Your task
Hand back the entries below exactly.

[Extracted records]
________________
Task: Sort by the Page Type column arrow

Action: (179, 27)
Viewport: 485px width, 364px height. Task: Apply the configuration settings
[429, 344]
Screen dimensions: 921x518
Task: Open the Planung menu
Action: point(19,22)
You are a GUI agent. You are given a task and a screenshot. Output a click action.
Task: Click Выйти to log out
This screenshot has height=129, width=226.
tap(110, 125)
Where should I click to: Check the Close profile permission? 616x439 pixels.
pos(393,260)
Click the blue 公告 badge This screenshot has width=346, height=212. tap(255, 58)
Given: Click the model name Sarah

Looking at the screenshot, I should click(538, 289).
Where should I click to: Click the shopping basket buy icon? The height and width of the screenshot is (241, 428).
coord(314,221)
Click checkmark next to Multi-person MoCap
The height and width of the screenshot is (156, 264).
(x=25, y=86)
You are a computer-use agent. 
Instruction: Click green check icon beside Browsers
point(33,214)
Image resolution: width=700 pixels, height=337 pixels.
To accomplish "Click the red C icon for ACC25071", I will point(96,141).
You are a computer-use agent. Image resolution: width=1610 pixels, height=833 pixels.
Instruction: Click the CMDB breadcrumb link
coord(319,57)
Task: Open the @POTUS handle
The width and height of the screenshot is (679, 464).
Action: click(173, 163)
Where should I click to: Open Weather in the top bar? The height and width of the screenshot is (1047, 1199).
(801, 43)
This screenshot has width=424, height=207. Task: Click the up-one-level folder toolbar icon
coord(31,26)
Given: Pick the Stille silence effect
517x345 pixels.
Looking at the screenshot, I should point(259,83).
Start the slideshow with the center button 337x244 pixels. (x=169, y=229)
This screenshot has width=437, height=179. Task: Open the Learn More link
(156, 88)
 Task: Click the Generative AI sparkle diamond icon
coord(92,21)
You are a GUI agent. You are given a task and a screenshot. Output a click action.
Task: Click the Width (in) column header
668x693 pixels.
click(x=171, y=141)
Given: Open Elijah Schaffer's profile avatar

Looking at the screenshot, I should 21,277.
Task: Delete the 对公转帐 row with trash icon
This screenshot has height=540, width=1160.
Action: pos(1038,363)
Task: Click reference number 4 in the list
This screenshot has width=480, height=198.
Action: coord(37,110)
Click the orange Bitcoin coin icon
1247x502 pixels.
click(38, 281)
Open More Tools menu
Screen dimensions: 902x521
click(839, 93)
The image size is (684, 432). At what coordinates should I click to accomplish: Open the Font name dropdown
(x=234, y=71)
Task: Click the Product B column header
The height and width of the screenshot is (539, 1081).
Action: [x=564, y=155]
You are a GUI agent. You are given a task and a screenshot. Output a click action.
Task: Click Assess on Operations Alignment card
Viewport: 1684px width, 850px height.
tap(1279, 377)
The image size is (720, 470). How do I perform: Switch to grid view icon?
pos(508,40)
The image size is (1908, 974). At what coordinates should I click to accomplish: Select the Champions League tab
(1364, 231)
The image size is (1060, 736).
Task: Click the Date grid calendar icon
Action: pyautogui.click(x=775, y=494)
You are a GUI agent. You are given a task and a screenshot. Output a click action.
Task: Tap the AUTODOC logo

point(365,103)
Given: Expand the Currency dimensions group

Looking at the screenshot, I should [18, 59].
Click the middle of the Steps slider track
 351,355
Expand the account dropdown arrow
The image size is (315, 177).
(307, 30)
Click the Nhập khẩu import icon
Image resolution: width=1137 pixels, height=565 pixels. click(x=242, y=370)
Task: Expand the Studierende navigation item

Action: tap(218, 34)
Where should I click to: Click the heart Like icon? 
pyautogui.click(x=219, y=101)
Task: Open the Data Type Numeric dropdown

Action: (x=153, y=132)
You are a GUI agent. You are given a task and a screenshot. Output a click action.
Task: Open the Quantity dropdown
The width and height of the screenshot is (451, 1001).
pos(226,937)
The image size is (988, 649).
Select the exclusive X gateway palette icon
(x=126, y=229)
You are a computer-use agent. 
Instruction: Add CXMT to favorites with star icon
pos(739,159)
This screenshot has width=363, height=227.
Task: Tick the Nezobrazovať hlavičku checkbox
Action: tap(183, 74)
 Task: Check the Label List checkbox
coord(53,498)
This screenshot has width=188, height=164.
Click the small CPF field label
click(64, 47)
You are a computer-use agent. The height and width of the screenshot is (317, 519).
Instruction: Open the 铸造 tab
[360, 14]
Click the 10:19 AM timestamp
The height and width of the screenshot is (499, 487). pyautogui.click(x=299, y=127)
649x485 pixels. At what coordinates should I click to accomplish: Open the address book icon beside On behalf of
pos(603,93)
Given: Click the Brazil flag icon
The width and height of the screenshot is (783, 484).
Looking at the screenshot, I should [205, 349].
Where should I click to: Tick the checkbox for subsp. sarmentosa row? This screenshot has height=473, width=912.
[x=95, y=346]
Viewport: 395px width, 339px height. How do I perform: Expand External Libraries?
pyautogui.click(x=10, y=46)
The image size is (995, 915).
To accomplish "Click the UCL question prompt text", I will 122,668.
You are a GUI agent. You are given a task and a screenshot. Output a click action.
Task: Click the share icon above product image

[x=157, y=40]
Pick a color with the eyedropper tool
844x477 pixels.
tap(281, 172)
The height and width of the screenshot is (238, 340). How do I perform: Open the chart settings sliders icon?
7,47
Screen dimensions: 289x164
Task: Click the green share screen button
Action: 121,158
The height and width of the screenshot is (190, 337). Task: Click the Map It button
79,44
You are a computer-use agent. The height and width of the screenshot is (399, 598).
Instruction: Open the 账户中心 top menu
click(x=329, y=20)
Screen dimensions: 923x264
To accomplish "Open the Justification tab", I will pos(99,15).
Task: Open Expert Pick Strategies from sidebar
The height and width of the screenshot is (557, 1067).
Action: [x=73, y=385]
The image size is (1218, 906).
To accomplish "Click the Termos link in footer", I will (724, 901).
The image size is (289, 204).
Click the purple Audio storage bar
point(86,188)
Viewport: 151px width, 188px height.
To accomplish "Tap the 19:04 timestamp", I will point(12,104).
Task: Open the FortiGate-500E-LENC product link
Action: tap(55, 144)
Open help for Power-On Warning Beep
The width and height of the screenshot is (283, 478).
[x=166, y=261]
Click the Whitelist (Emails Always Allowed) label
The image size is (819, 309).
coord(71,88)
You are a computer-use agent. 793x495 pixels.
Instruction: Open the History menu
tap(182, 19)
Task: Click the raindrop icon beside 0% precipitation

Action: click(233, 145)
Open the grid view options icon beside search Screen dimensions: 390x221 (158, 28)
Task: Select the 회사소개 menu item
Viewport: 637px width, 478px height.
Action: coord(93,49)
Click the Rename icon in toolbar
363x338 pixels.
________________
Solution to the problem
Task: Sort by the Page Type column arrow

Action: (179, 27)
Viewport: 485px width, 364px height. Task: Apply the configuration settings
[429, 344]
Screen dimensions: 921x518
Task: Open the Planung menu
Action: point(19,22)
You are a GUI agent. You are given a task and a screenshot. Output a click action.
Task: Click Выйти to log out
This screenshot has height=129, width=226.
tap(110, 125)
Where should I click to: Check the Close profile permission? 616x439 pixels.
pos(393,260)
Click the blue 公告 badge This screenshot has width=346, height=212. tap(255, 58)
Given: Click the model name Sarah

Looking at the screenshot, I should click(538, 289).
Where should I click to: Click the shopping basket buy icon? The height and width of the screenshot is (241, 428).
coord(314,221)
Click checkmark next to Multi-person MoCap
The height and width of the screenshot is (156, 264).
(x=25, y=86)
You are a computer-use agent. 
Instruction: Click green check icon beside Browsers
point(33,214)
Image resolution: width=700 pixels, height=337 pixels.
To accomplish "Click the red C icon for ACC25071", I will point(96,141).
You are a computer-use agent. Image resolution: width=1610 pixels, height=833 pixels.
Instruction: Click the CMDB breadcrumb link
coord(319,57)
Task: Open the @POTUS handle
The width and height of the screenshot is (679, 464).
Action: click(173, 163)
Where should I click to: Open Weather in the top bar? The height and width of the screenshot is (1047, 1199).
(801, 43)
This screenshot has width=424, height=207. Task: Click the up-one-level folder toolbar icon
coord(31,26)
Given: Pick the Stille silence effect
517x345 pixels.
Looking at the screenshot, I should point(259,83).
Start the slideshow with the center button 337x244 pixels. (x=169, y=229)
This screenshot has width=437, height=179. Task: Open the Learn More link
(156, 88)
 Task: Click the Generative AI sparkle diamond icon
coord(92,21)
You are a GUI agent. You are given a task and a screenshot. Output a click action.
Task: Click the Width (in) column header
668x693 pixels.
click(x=171, y=141)
Given: Open Elijah Schaffer's profile avatar

Looking at the screenshot, I should 21,277.
Task: Delete the 对公转帐 row with trash icon
This screenshot has height=540, width=1160.
Action: pos(1038,363)
Task: Click reference number 4 in the list
This screenshot has width=480, height=198.
Action: coord(37,110)
Click the orange Bitcoin coin icon
1247x502 pixels.
click(38, 281)
Open More Tools menu
Screen dimensions: 902x521
click(839, 93)
The image size is (684, 432). At what coordinates should I click to accomplish: Open the Font name dropdown
(x=234, y=71)
Task: Click the Product B column header
The height and width of the screenshot is (539, 1081).
Action: [x=564, y=155]
You are a GUI agent. You are given a task and a screenshot. Output a click action.
Task: Click Assess on Operations Alignment card
Viewport: 1684px width, 850px height.
tap(1279, 377)
The image size is (720, 470). How do I perform: Switch to grid view icon?
pos(508,40)
The image size is (1908, 974). At what coordinates should I click to accomplish: Select the Champions League tab
(1364, 231)
The image size is (1060, 736).
Task: Click the Date grid calendar icon
Action: pyautogui.click(x=775, y=494)
You are a GUI agent. You are given a task and a screenshot. Output a click action.
Task: Tap the AUTODOC logo

point(365,103)
Given: Expand the Currency dimensions group

Looking at the screenshot, I should [18, 59].
Click the middle of the Steps slider track
 351,355
Expand the account dropdown arrow
The image size is (315, 177).
(307, 30)
Click the Nhập khẩu import icon
Image resolution: width=1137 pixels, height=565 pixels. click(x=242, y=370)
Task: Expand the Studierende navigation item

Action: tap(218, 34)
Where should I click to: Click the heart Like icon? 
pyautogui.click(x=219, y=101)
Task: Open the Data Type Numeric dropdown

Action: (x=153, y=132)
You are a GUI agent. You are given a task and a screenshot. Output a click action.
Task: Open the Quantity dropdown
The width and height of the screenshot is (451, 1001).
pos(226,937)
The image size is (988, 649).
Select the exclusive X gateway palette icon
(x=126, y=229)
You are a computer-use agent. 
Instruction: Add CXMT to favorites with star icon
pos(739,159)
This screenshot has width=363, height=227.
Task: Tick the Nezobrazovať hlavičku checkbox
Action: tap(183, 74)
 Task: Check the Label List checkbox
coord(53,498)
This screenshot has width=188, height=164.
Click the small CPF field label
click(64, 47)
You are a computer-use agent. The height and width of the screenshot is (317, 519).
Instruction: Open the 铸造 tab
[360, 14]
Click the 10:19 AM timestamp
The height and width of the screenshot is (499, 487). pyautogui.click(x=299, y=127)
649x485 pixels. At what coordinates should I click to accomplish: Open the address book icon beside On behalf of
pos(603,93)
Given: Click the Brazil flag icon
The width and height of the screenshot is (783, 484).
Looking at the screenshot, I should [205, 349].
Where should I click to: Tick the checkbox for subsp. sarmentosa row? This screenshot has height=473, width=912.
[x=95, y=346]
Viewport: 395px width, 339px height. How do I perform: Expand External Libraries?
pyautogui.click(x=10, y=46)
The image size is (995, 915).
To accomplish "Click the UCL question prompt text", I will 122,668.
You are a GUI agent. You are given a task and a screenshot. Output a click action.
Task: Click the share icon above product image

[x=157, y=40]
Pick a color with the eyedropper tool
844x477 pixels.
tap(281, 172)
The height and width of the screenshot is (238, 340). How do I perform: Open the chart settings sliders icon?
7,47
Screen dimensions: 289x164
Task: Click the green share screen button
Action: 121,158
The height and width of the screenshot is (190, 337). Task: Click the Map It button
79,44
You are a computer-use agent. The height and width of the screenshot is (399, 598).
Instruction: Open the 账户中心 top menu
click(x=329, y=20)
Screen dimensions: 923x264
To accomplish "Open the Justification tab", I will pos(99,15).
Task: Open Expert Pick Strategies from sidebar
The height and width of the screenshot is (557, 1067).
Action: [x=73, y=385]
The image size is (1218, 906).
To accomplish "Click the Termos link in footer", I will (724, 901).
The image size is (289, 204).
Click the purple Audio storage bar
point(86,188)
Viewport: 151px width, 188px height.
To accomplish "Tap the 19:04 timestamp", I will point(12,104).
Task: Open the FortiGate-500E-LENC product link
Action: tap(55, 144)
Open help for Power-On Warning Beep
The width and height of the screenshot is (283, 478).
[x=166, y=261]
Click the Whitelist (Emails Always Allowed) label
The image size is (819, 309).
coord(71,88)
You are a computer-use agent. 793x495 pixels.
Instruction: Open the History menu
tap(182, 19)
Task: Click the raindrop icon beside 0% precipitation

Action: click(233, 145)
Open the grid view options icon beside search Screen dimensions: 390x221 (158, 28)
Task: Select the 회사소개 menu item
Viewport: 637px width, 478px height.
Action: coord(93,49)
Click the Rename icon in toolbar
363x338 pixels.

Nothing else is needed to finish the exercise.